Mistakes

Mistakes

I’m beginning to realize that mistakes are not only unavoidable, they’re the prime force in shaping history.

Written By

Frank J. Oteri

Frank J. Oteri is an ASCAP-award winning composer and music journalist. Among his compositions are Already Yesterday or Still Tomorrow for orchestra, the "performance oratorio" MACHUNAS, the 1/4-tone sax quartet Fair and Balanced?, and the 1/6-tone rock band suite Imagined Overtures. His compositions are represented by Black Tea Music. Oteri is the Vice President of the International Society for Contemporary Music (ISCM) and is Composer Advocate at New Music USA where he has been the Editor of its web magazine, NewMusicBox.org, since its founding in 1999.

Maybe this is the result of over-rationalizing the seemingly endless stream of typos I’ve made over the years or the occasional factual gaffe, but I’m beginning to realize that mistakes are not only unavoidable, they’re the prime force in shaping history.

Mistakes are how all the languages we currently speak (including music) got the way they are and are probably the only way all of them will ever evolve beyond what we currently speak. E.g. It’s how judgement changed to judgment and is slowly changing back to judgement. It’s also how people woke up to the fact that perfect fifths in equal temperament don’t sound so bad, or, for that matter, how we got equal temperament in the first place.

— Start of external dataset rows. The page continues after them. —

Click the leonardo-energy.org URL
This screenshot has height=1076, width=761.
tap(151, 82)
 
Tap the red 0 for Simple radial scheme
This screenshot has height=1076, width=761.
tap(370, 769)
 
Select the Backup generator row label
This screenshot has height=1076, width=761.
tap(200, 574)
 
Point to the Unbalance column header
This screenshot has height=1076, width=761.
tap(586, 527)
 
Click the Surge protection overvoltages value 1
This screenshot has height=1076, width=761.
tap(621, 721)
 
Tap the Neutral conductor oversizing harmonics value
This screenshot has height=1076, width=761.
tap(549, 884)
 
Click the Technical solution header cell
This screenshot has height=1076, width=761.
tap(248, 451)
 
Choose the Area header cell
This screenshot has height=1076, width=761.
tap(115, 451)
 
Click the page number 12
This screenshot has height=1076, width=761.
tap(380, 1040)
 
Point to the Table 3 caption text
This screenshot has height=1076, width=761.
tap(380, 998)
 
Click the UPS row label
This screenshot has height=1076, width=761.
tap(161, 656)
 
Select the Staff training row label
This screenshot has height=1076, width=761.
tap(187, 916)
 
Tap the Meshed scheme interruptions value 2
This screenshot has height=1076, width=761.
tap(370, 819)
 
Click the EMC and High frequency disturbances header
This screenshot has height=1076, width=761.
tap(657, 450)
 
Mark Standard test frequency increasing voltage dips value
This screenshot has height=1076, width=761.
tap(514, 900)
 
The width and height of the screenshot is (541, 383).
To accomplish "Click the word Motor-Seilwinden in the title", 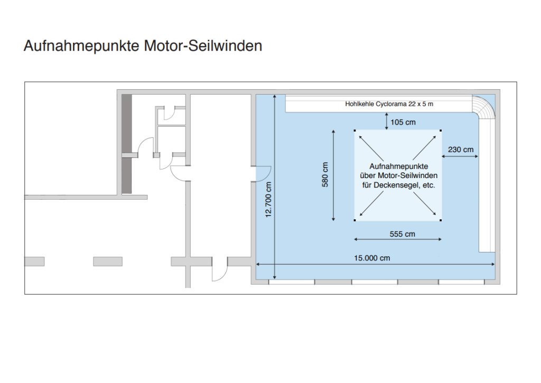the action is (x=203, y=45).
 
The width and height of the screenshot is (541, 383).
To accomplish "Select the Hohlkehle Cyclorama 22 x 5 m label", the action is (x=389, y=104).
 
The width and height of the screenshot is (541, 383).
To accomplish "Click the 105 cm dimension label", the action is (x=403, y=122).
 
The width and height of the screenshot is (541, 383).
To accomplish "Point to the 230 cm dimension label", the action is (x=461, y=150).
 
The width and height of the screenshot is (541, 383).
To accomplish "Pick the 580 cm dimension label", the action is (x=325, y=174).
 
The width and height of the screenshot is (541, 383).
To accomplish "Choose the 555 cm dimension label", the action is (x=402, y=234).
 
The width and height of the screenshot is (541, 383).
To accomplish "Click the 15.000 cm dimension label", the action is (x=372, y=258).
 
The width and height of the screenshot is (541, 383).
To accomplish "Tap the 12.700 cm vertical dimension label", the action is (x=268, y=200).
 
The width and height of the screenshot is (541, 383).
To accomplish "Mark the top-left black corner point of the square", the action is (x=355, y=130).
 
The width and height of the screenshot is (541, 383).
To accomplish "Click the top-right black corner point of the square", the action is (x=441, y=130).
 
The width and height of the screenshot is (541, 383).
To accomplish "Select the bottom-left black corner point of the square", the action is (x=355, y=220).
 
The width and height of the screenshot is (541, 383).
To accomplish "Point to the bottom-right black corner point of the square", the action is (x=441, y=220).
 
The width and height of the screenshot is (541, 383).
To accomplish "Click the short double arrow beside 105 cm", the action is (x=386, y=121).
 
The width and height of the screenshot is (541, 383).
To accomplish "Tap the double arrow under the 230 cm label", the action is (x=460, y=157).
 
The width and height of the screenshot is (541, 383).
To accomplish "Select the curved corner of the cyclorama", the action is (x=484, y=106).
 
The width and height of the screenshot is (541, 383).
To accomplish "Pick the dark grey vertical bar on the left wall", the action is (x=127, y=144).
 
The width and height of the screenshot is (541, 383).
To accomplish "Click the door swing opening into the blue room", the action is (x=263, y=174).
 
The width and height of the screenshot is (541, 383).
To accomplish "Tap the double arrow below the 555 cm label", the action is (x=398, y=239).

Upon rare occasions, innovators have been totally honest about this. George Perle evolved a whole new branch of 12-tone tonality out of what began as his admittedly misperceiving part of Schoenberg’s theory. Frederic Rzewski’s Les Moutons des Panurge is a process piece derived from an ensemble’s mistakes and there’s a minimalist piece I’ve been dying to hear for years by a British composer named David Cunningham in which a performer’s mistakes in a repeating sequence generate the next sequence.

I’ve had episodes in my own music where performers’ mistakes have sounded better to me than what I had originally written and I’ve changed the music accordingly. And, sometimes, whether you’ve got writer’s block or listener’s block, the only way to a new path is by blindly going down the wrong one.